### Приведённый отрывок ###
Насчет науки. Петр Лещенко с удовольствием пел в тридцатые годы песни из “Веселых ребят” (и опять Дунаевский!) — уж больно хороши. Но он ведь не мог спеть: “Когда страна быть прикажет героем, у нас героем становится любой” — слушатели бы не поняли. Или неправильно поняли. И он пел, сам слышал: “Наука нам быть прикажет героем”, — вера в науку и в ее социальный мандат процветала по обе стороны советской границы: время было такое.
Читательская популярность Жюлю Верну в СССР была обеспечена, и дело совсем не только в путешествиях и приключениях, не только в беллетризованной энциклопедии решительно всех наук и всей техники с картинками перенесенного в сегодняшний день будущего, не только в его сильных, благородных, образованных, образцовых героях, столь важных для детей и подростков,-— хотя и этого было бы нам довольно.
Советский читатель пребывал за железным занавесом, надежно ограждавшим его от всего мира, — выбраться за занавес, в заграницу, которая приобретала в массовом сознании отчетливые мистические атрибуты, можно было (с некоторыми оговорками) только на танке. Поколениям, народившимся после исторического материализма, понять это совсем не легко. Жюль Верн помещал читателя в открытый, без перегородок, мир, где путешествия не требовали санкции месткома, парткома и органов, многозначительно именуемых “компетентными”, а приключения и подвиги совершались не когда прикажет страна, партия или, на худой конец, наука, а только лишь когда этого захочет сам человек, по своему собственному хотению. Я чуть было не сказал: по своей, по глупой воле — да только воля у Жюля Верна всегда умная и хотение, разумеется, тоже.
Жюль Верн переносил советского читателя в мир свободы, о чем вовсе не помышлял, сочиняя свои романы. Советский читатель, кроме одиночек, склонных к губительной рефлексии, это все так, разумеется, не формулировал-— он просто читал, наслаждался свободой, путешествиями, приключениями, совершал вместе с героями подвиги и напевал: “А ну-ка песню нам пропой, веселый ветер” и “Жил отважный капитан: он объехал много стран, и не раз он бороздил океан”, — вот читатель и бороздил океан единственно возможным для него (книжным) способом. Рыбари и ВМФ не в счет.
И вот еще что. Массовое телевидение, телевидение как неотъемлемая часть социальной культуры возникло в СССР в конце пятидесятых. Мир был ограниченно визуализирован в кино. Была эпоха радиовещания и текста. В любом случае текст был первичен, визуализация не требовала технических средств, была прерогативой личного воображения. Жюль Верн давал ему обильную пищу. Жюль Верн был незаменим.
Первый глобалист
В романе “Вокруг света в восемьдесят дней” (1873) герой его — англичанин Филеас Фогг заключает пари (ставит на кон все свое состояние, готов поставить и жизнь), что совершит кругосветное путешествие ровно за восемьдесят дней. “Ровно” — поскольку в счет идут не только дни и даже не только часы, но и минуты: время, соотнесенное с расстоянием, взвешено на аптекарских весах. Пари Филеас Фогг на последних секундах (дабы держать читателей до последних секунд романного времени в напряжении) выигрывает. Для этого ему приходится пройти через ужасные испытания, преодолеть непреодолимые препятствия, найти выход из ситуаций, не имеющих выхода, спасти свое предприятие там, где спасение невозможно.
###
> _Задание_:
Воспроизведите дословно часть отрывка о Жюле Верне, начиная со слов «Насчет науки. Петр» и заканчивая словами «бы нам довольно.».
### Извлечённые записи ###
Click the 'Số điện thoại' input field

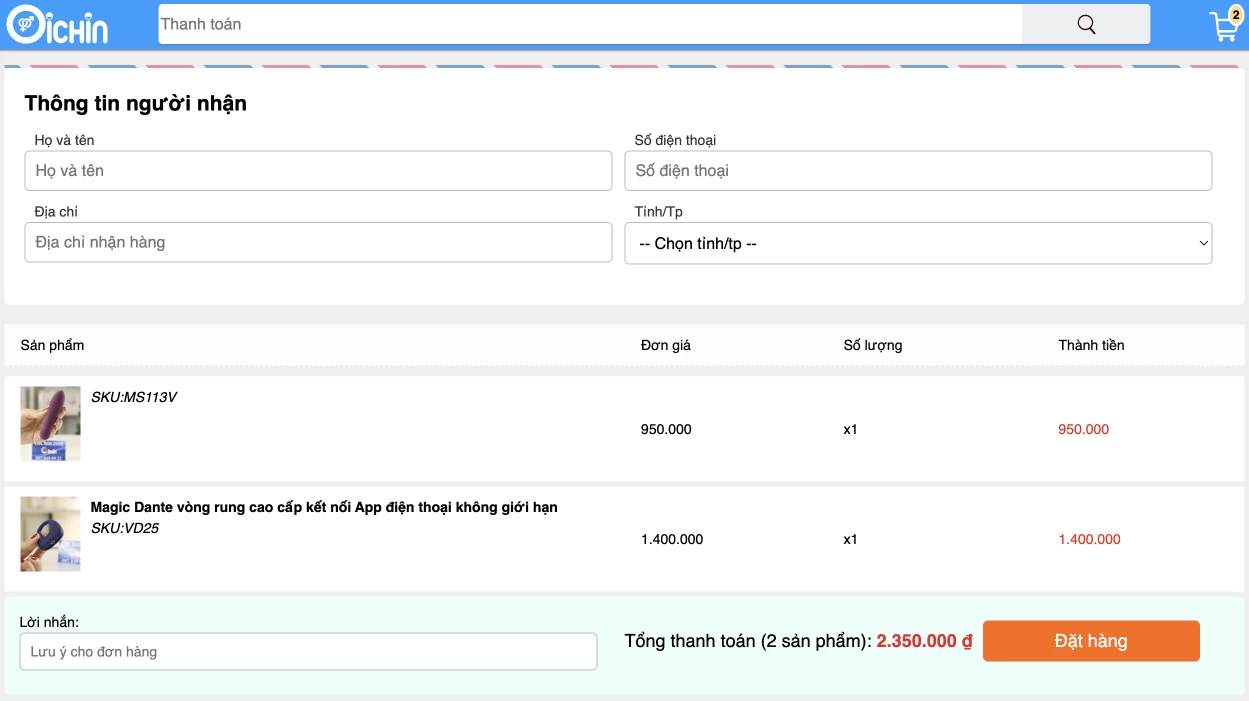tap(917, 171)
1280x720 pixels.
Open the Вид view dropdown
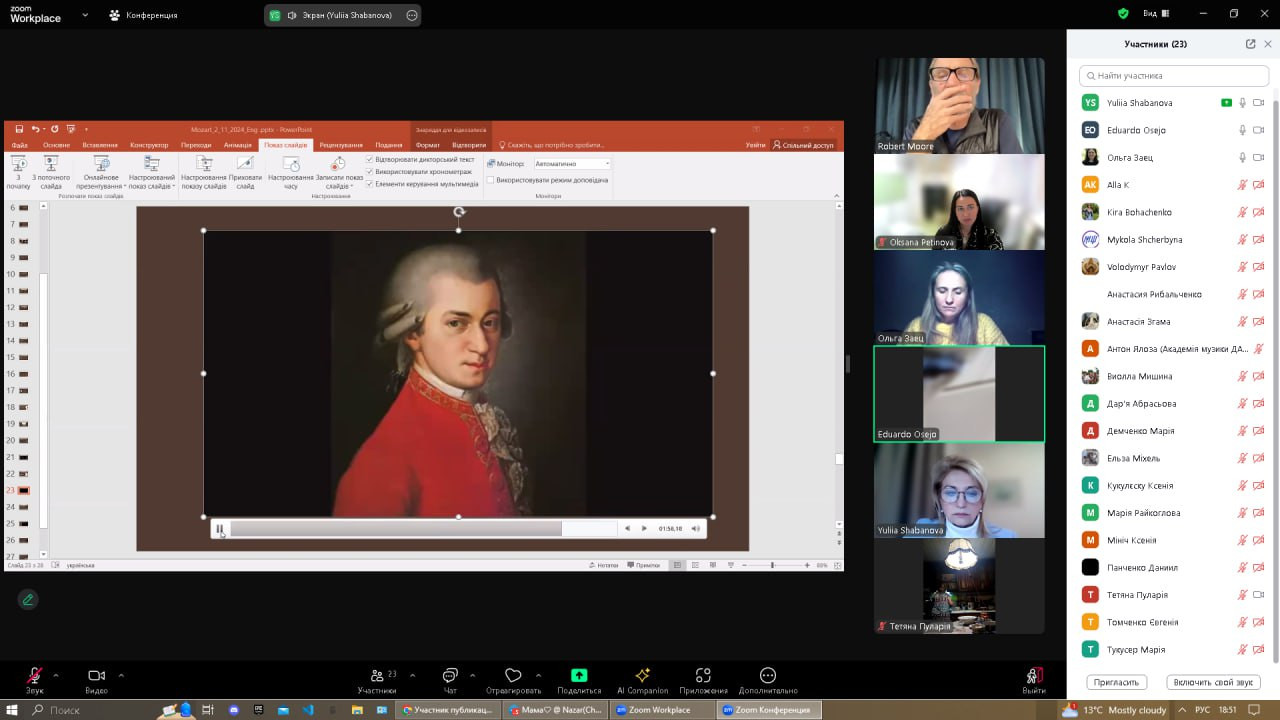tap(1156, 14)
###
### Извлечённые записи ###
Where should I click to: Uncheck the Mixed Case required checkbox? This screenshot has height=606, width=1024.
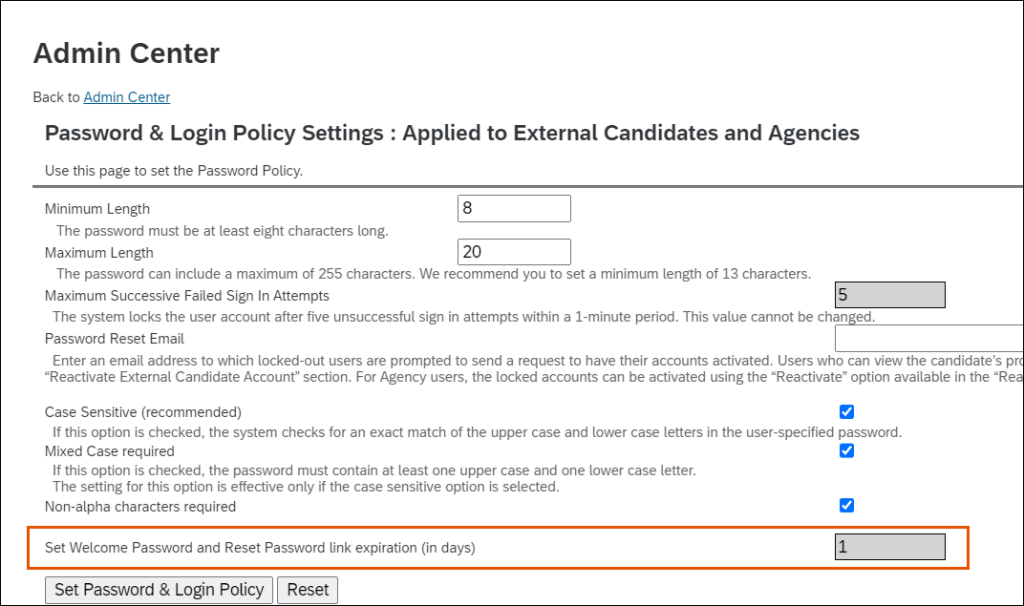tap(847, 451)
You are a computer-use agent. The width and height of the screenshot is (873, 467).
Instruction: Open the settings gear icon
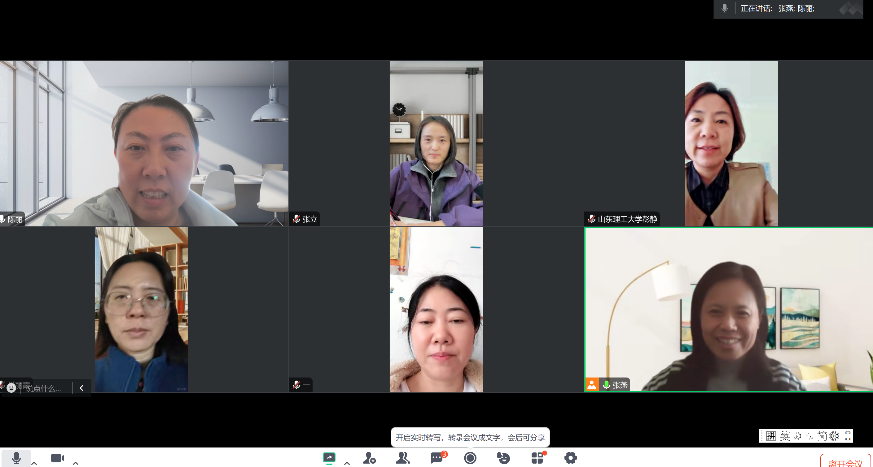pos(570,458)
###
> _Полный ответ_:
Насчет науки. Петр Лещенко с удовольствием пел в тридцатые годы песни из “Веселых ребят” (и опять Дунаевский!) — уж больно хороши. Но он ведь не мог спеть: “Когда страна быть прикажет героем, у нас героем становится любой” — слушатели бы не поняли. Или неправильно поняли. И он пел, сам слышал: “Наука нам быть прикажет героем”, — вера в науку и в ее социальный мандат процветала по обе стороны советской границы: время было такое.
Читательская популярность Жюлю Верну в СССР была обеспечена, и дело совсем не только в путешествиях и приключениях, не только в беллетризованной энциклопедии решительно всех наук и всей техники с картинками перенесенного в сегодняшний день будущего, не только в его сильных, благородных, образованных, образцовых героях, столь важных для детей и подростков,-— хотя и этого было бы нам довольно.